The first trickle of water stings coming down Kazuma’s tract. It’s hard to fight the urge to just down the entire glass, to fill the hollow in his stomach with something, anything. He knows from experience that his system is still sensitive, that it won’t take kindly to being overwhelmed. So a little at a time it must be.
“After dinner,” Kazuma wonders quietly, “what did you want us to do?”
“Oh! Um,” Ryuunosuke fidgets at the hem of his shirt, flushing slightly. “I was thinking we could go to the hot springs, and then maybe wander around our old haunts on Yumei’s campus and stargaze before going home to, um,” he turns a darker shade of red, “relax.”
About as subtle as a brick to the face. Kazuma would laugh if he had the energy. “Ah,” he mumbles mournfully. “It sounds delightful.”
“We can still do it! It won’t be a surprise anymore, but we could do it tomorrow. If, well, you’re feeling better, that is.”
“Sure. We can see how I feel.” Kazuma takes another slow sip of water. “I heard it will be our one hundred and first day anniversary.”
“Cause for celebration, I’d say,” Ryuunosuke grins.

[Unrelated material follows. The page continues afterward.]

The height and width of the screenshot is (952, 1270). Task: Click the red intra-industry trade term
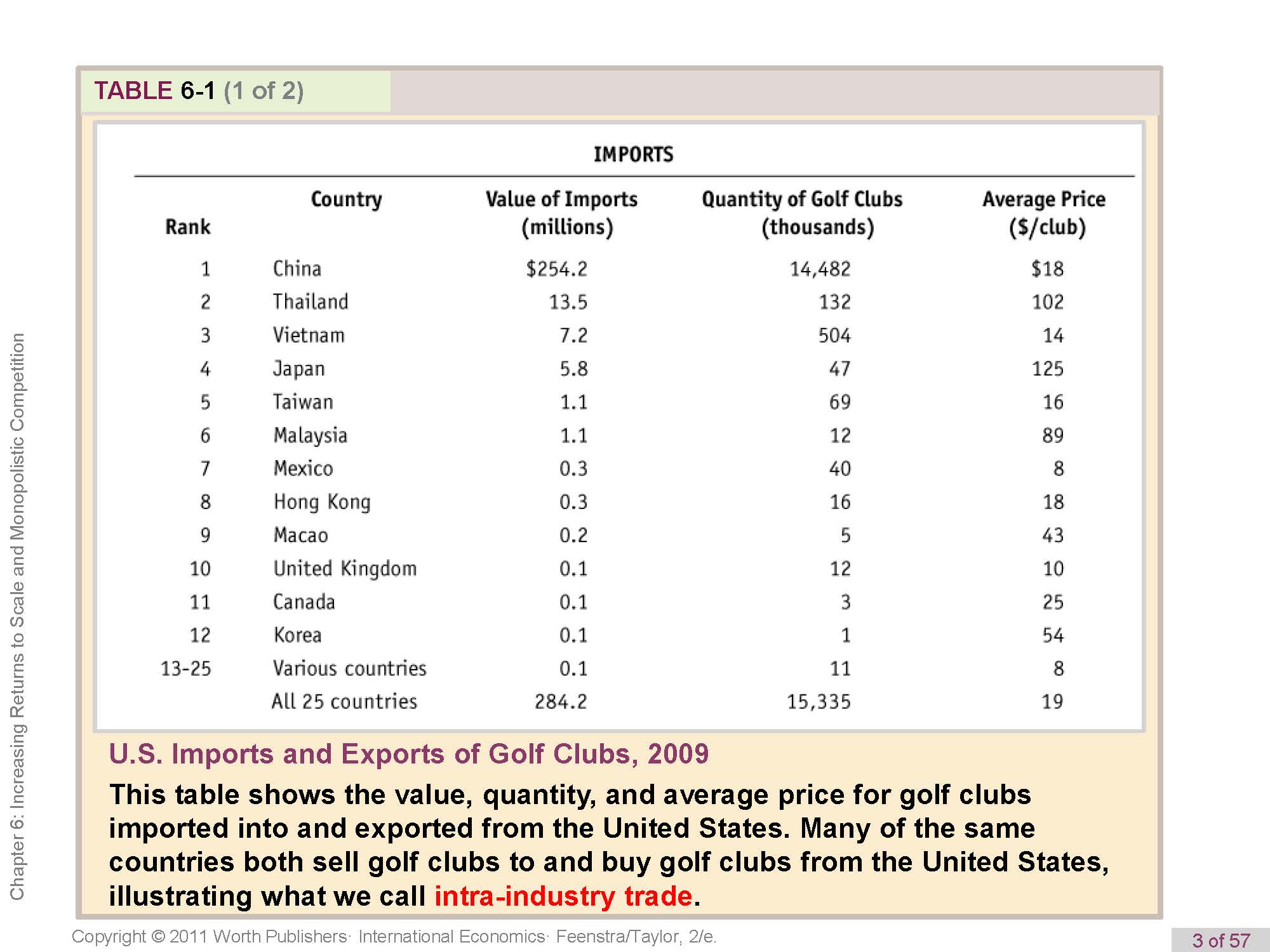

He sets to work toting the sick bowl to the kitchen to rinse and scrub clean while Kazuma gradually rehydrates himself. It’s a small victory that Kazuma’s able to keep it down. There’s still the occasional dizzy spell, and a consistent throb at his temples, but overpowering most of that now is a fatigue that almost convinces him to pass out right there on the entryway steps.
He’s jolted slightly awake by the damp, warm cloth Ryuunosuke presses to his forehead. “How are you feeling now? Up to moving yet?”
“Just tired now. I… I think I can make it to the bedroom, though.”
“Alright. Up we go.”
Ryuunosuke’s hand anchors him as Kazuma pulls himself to his feet. It’s warm. Steady, as he guides him towards their shared bedroom. It occurs to Kazuma that he spends quite a lot of time being led by this hand. Always waiting until Kazuma’s ready, but pulling him ever-forward nonetheless.
“Ryuu?” Kazuma murmurs.
Ryuunosuke glances over his shoulder at him. “Mm?”
As gentle as flower-fall: “I love you.”
He’d been holding those words close to his chest for so long. Hoping inspiration would strike, he supposes, at some theoretical, perfectly romantic moment in the future. When he watches the surprise in Ryuunosuke’s face morph into pure, unadulterated happiness, Kazuma wonders why he waited at all.
Over the past three months, Kazuma has said a lot of thank yous that have also meant I love you. It’s fitting, then, that his first I love you should mean thank you as well.
“I love you, too,” Ryuunosuke says, voice wobbling. “More than anything.” He tears his shiny gaze away from Kazuma’s face. “I’d kiss you if you didn’t just, y’know.”
This time Kazuma does laugh. “Yes, let me brush my teeth first.”
“Okay.” Ryuunosuke smiles and gives his hand a final squeeze. “I’ll be waiting.”